Matthew Tyson | Jan. 8, 2016
An extra lightweight, flexible, and scalable architecture for single-page web apps.

Next we add a login handler, starting with this new line in App.java:



Spark.post("/login", (req, res) -> { return controller.login(req); });

We then update our controller, as shown in Listing 22:

Listing 22. Session management



public String login(Request req) {

		Map<String,Object> data =  mapper.readValue(req.body(), Map.class);

		// Do some login logic

		req.session().attribute("username", data.get("username"));

		return "{\"message\":\"Success!\"}";  

	}



You'll note that the above login method is silly, with no real authentication logic. What it does do, is to show off Spark's session management API. Notice that we passed in the actual request object to the controller, and used that to add the username to the session. Now let's make use of the "authenticated" user. Listing 23 has our authorization credential check, which is added to App.java.

Listing 23. Authorization check



Spark.before((request, response) -> {

    	    boolean authenticated = request.session().attribute("username") != null;

    	    if (!authenticated && request.body().toLowerCase().contains("hendrix")) {

    	        Spark.halt(401, "Only logged in users are allowed to mess with Jimi.");

    	    }

    	});



Listing 23 wouldn't cut it for a real-world application, but it demonstrates Spark's implementation of filters, which we've used to handle authorization. In this case, we add a before filter and check to see whether the user is logged in. If the user isn't logged in, they won't be allowed to submit any post with "Hendrix" in it. This ensures that unauthorized users won't be able to mess with Jimi.

You can verify the authorization mechanism by attempting to create your own Jimi Hendrix Person in the UI without a login, and then again with one.

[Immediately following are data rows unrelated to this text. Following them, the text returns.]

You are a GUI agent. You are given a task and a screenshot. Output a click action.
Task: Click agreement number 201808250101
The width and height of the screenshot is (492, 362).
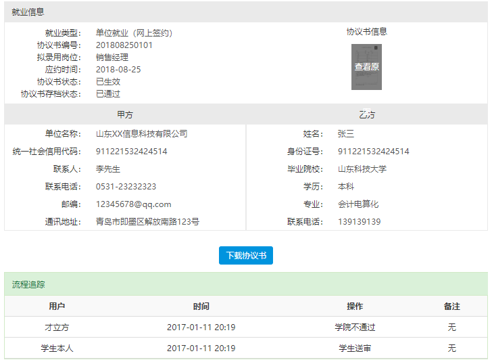click(x=124, y=45)
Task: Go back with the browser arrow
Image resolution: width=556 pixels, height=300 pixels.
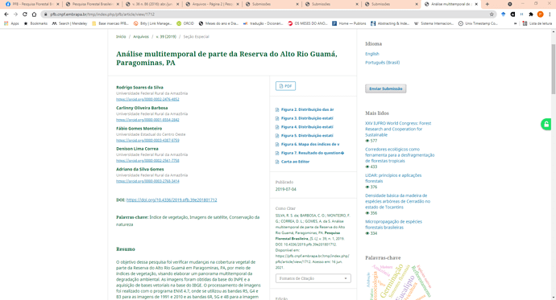Action: pyautogui.click(x=6, y=14)
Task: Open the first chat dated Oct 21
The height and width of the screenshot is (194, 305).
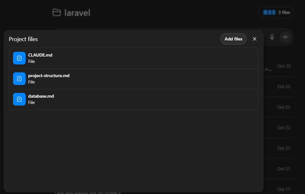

Something else to note in Listing 23 is the Spark.halt API. This API returns an HTTP error with a specified status code; in this case it's 401, unauthorized.

Conclusion

Spark's API is so lean that we've covered a good percentage of its functionality in this short tutorial. If you've followed the example application since Part 1, then you've set up Spark's service and persistence layers, built a basic UI, and seen enough of Spark's authorization and authentication services to understand how they work. For very small projects, Spark is a clear winner. It makes mapping endpoints dead simple, while introducing no obstacles to building out a larger infrastructure. For a use case where you definitely wanted to use JPA and work in an IoC container, Ninja might be a better choice. But for great flexibility with a lean footprint (even on large projects) Spark is a very good bet. Of the great wealth of open-source excellence available to us as Java developers, Spark is another fine entry.